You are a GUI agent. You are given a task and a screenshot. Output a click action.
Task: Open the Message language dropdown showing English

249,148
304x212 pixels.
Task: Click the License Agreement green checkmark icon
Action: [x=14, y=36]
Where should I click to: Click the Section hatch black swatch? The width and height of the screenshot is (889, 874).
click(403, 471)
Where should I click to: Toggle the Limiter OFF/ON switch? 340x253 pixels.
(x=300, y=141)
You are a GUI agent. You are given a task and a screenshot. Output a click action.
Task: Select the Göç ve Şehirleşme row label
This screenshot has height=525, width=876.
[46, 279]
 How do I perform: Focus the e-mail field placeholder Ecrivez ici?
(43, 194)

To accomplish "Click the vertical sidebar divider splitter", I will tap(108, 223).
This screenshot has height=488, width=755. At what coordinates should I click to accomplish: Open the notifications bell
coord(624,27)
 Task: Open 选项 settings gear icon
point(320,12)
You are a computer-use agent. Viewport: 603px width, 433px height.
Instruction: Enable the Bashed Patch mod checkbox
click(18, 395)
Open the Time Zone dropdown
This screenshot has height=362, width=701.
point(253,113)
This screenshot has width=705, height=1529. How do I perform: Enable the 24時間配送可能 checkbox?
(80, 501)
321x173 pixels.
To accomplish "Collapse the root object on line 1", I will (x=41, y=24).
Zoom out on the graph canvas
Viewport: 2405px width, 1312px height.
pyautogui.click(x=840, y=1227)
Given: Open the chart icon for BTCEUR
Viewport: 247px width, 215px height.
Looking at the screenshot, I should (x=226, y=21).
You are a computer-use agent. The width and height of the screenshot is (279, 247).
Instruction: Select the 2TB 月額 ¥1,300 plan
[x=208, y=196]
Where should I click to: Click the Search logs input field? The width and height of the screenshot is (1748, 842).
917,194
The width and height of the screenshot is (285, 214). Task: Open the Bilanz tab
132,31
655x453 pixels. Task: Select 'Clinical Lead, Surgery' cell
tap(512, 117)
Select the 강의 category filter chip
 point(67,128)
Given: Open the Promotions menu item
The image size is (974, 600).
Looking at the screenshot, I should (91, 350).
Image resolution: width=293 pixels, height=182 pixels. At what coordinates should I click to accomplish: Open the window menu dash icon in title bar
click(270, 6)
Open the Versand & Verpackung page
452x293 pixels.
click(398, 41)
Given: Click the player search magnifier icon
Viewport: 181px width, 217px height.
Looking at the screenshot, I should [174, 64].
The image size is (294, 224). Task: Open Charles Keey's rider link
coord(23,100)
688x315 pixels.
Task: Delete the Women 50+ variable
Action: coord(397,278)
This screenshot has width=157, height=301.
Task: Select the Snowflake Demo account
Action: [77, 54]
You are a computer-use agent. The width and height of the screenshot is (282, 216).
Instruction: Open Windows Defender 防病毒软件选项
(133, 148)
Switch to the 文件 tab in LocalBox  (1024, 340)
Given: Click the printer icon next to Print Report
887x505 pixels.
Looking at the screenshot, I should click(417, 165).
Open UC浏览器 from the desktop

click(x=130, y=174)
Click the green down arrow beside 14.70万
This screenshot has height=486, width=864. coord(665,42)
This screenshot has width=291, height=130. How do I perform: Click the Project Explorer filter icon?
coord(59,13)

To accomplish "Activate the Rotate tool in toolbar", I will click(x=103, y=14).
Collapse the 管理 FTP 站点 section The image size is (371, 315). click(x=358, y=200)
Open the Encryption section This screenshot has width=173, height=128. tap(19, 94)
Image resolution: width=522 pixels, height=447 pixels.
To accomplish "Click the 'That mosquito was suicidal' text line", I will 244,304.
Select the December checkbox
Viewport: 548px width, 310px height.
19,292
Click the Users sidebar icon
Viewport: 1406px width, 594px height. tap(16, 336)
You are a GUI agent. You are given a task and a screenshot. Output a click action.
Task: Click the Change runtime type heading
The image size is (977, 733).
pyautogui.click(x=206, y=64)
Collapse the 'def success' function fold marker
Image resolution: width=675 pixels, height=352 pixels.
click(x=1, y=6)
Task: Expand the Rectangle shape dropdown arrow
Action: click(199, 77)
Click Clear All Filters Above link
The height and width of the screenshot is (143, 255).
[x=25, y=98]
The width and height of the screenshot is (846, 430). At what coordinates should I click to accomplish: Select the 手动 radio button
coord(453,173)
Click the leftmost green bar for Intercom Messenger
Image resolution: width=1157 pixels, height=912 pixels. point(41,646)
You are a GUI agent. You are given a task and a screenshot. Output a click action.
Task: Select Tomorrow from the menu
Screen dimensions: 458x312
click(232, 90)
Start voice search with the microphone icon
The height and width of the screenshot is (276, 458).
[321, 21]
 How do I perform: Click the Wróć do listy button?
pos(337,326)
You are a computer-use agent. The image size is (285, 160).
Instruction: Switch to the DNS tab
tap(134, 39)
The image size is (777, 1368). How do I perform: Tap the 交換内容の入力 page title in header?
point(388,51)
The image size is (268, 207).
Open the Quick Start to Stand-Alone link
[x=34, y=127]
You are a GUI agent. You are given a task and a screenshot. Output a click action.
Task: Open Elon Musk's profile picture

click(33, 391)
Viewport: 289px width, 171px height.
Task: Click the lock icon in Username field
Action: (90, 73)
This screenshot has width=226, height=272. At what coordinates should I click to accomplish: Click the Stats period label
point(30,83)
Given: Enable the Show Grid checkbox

GOAL OF THE EXERCISE » Beginning with the first line of the listing above, please write out every line exactly until you reach the line that contains "You are a computer-use agent. Viewport: 603px", and include that one too.

ANSWER FOR THE TASK »
You are a GUI agent. You are given a task and a screenshot. Output a click action.
Task: Open the Message language dropdown showing English

249,148
304x212 pixels.
Task: Click the License Agreement green checkmark icon
Action: [x=14, y=36]
Where should I click to: Click the Section hatch black swatch? The width and height of the screenshot is (889, 874).
click(403, 471)
Where should I click to: Toggle the Limiter OFF/ON switch? 340x253 pixels.
(x=300, y=141)
You are a GUI agent. You are given a task and a screenshot. Output a click action.
Task: Select the Göç ve Şehirleşme row label
This screenshot has height=525, width=876.
[46, 279]
 How do I perform: Focus the e-mail field placeholder Ecrivez ici?
(43, 194)

To accomplish "Click the vertical sidebar divider splitter", I will tap(108, 223).
This screenshot has height=488, width=755. At what coordinates should I click to accomplish: Open the notifications bell
coord(624,27)
 Task: Open 选项 settings gear icon
point(320,12)
You are a computer-use agent. Viewport: 603px width, 433px height.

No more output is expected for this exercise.